El Gobierno argentino interpreta este convenio como un premio a su alineamiento total con Donald Trump, un gesto que la Casa Blanca destaca sin rubor. La señal es clara: Estados Unidos está dispuesto a ofrecer ciertas ventajas arancelarias y comerciales a quienes acepten condicionamientos relevantes y, a la vez, colaboren en limitar el avance económico de China en la región. Un manual de diplomacia tradicional, pero actualizado a la competencia geopolítica contemporánea. Zanahorias en una mano, palos en la otra.

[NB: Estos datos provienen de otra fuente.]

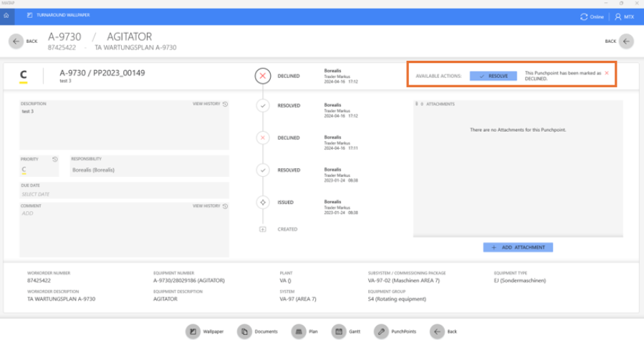The image size is (644, 340).
Task: Select the Responsibility field Borealis
Action: [x=148, y=170]
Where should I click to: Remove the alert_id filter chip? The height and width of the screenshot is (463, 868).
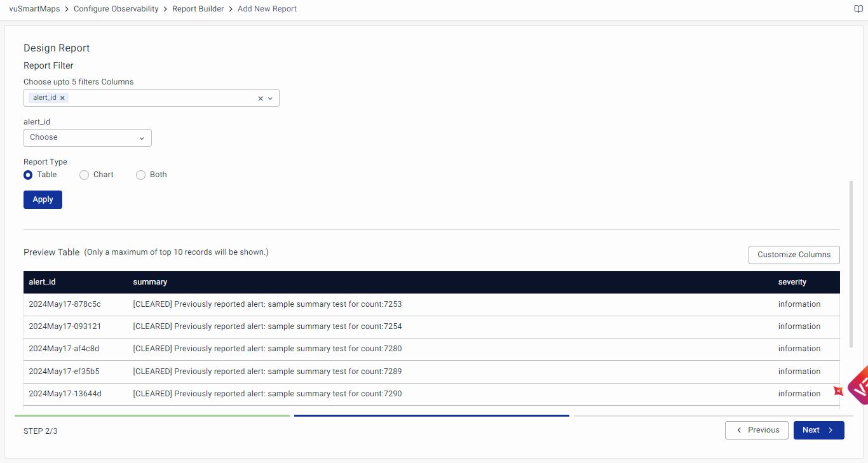62,98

Aun así, conviene despejar ilusiones: el acuerdo no es simétrico. Desde lo numérico, Argentina asume más compromisos que su contraparte, y algunas estimaciones incluso hablan de una relación de cinco obligaciones argentinas por cada una estadounidense. Para el Gobierno, esto es parte del costo inevitable de abandonar una tradición intervencionista que, a su juicio, hundió las posibilidades de desarrollo. Para otros, se trata de un sometimiento diplomático que posterga discusiones sobre soberanía económica. Más allá de las miradas, lo cierto es que el documento marca con precisión quirúrgica qué reformas estructurales espera Washington y de qué manera deben adaptarse las instituciones argentinas para que la relación avance.

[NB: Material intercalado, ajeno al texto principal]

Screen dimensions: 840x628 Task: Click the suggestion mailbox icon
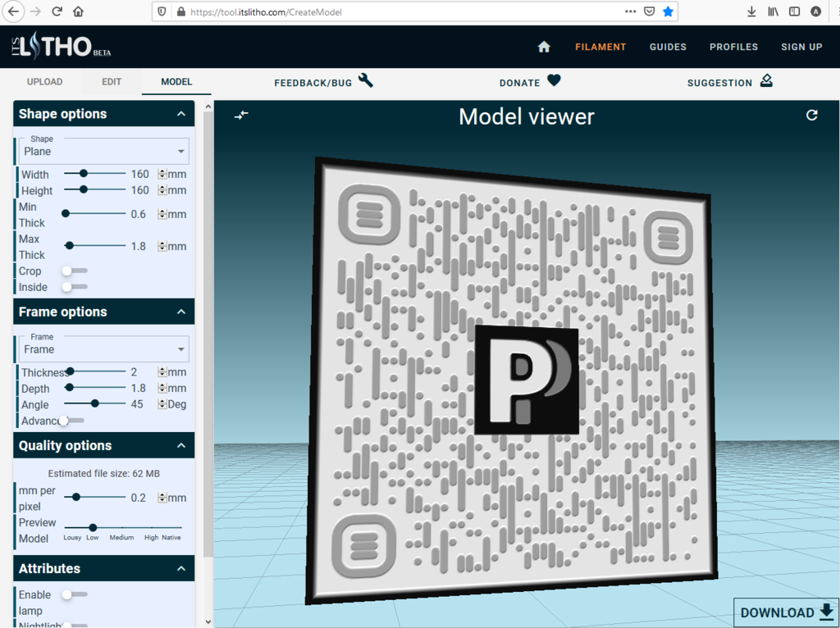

Esta realidad expone una de las paradojas más notorias del momento político: Milei, un presidente que llegó al poder rompiendo platos a cada paso, ahora debe ordenar la mesa. Lo que durante meses fue demolición –del déficit, de las distorsiones tarifarias, de los controles, de ciertos consensos de la clase política– ahora exige el complemento de la construcción. Y esa construcción no puede depender solo del ímpetu personal del Presidente. Requiere una arquitectura política compleja.

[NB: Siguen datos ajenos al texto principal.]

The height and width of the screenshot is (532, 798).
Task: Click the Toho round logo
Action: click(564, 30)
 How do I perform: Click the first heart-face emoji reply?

Con un Congreso reconfigurado y gobernadores atentos al impacto económico que pueda derivarse del acuerdo bilateral, el oficialismo enfrenta un proceso legislativo decisivo. El Presupuesto, las reformas fiscales y laborales, y los cambios penales conforman un paquete que no sólo debe satisfacer las expectativas del Ejecutivo, sino también las exigencias implícitas del nuevo entendimiento con Estados Unidos. Las provincias vinculadas a sectores extractivos podrían beneficiarse; otras, con economías industriales, podrían sentirse amenazadas. Desde la industria automotriz hasta el sector avícola, pasando por el universo farmacéutico –especialmente sensible ante las condiciones de propiedad intelectual–, la negociación promete ruido y resistencia.

A este cuadro se suma una dimensión interna que el Gobierno no puede subestimar: la reorganización del poder puertas adentro. Karina Milei emerge como la figura de mayor gravitación política, mientras Manuel Adorni se consolida como gestor de una Jefatura de Gabinete reforzada. El desplazamiento gradual de Santiago Caputo marca el final de una etapa de influencia y el comienzo de otra, más ordenada, más vertical y más centralizada. La pregunta es si esta hiperconcentración mejorará la eficacia del Estado o profundizará los problemas de gestión que incluso actores cercanos al oficialismo vienen señalando con insistencia.

Porque, si algo quedó claro en estos meses, es que el “no hay gestión” fue un mantra tan reiterado como el más célebre “no hay plata”. Provincias que pedían hacerse cargo de obras paralizadas y no conseguían que un expediente se moviera; empresas que chocaban con un laberinto burocrático que sobrevivió indemne al vendaval libertario; funcionarios predispuestos al diálogo pero atrapados en una administración lenta y fragmentada. El desafío ahora es demostrar que la nueva estructura jerárquica puede resolver lo que la antigua no lograba.

El acuerdo con Estados Unidos, entonces, no sólo es un gesto diplomático: es un espejo. Refleja lo que el Gobierno promete ser y lo que todavía no es. Señala oportunidades, pero también desnuda incapacidades. Impulsa reformas, pero advierte costos. Obliga a mirar hacia afuera mientras exige un ajuste hacia adentro.

La etapa de la destrucción, como la llamó Milei, parece haber cumplido su función simbólica. La etapa de la construcción recién empieza. Y, como ocurre en toda obra, el ruido puede ser menor que el del derrumbe, pero el trabajo es infinitamente más difícil. Lo que está en juego ya no es quién rompe más fuerte. Es quién puede sostener, sin que se caiga, lo que viene después.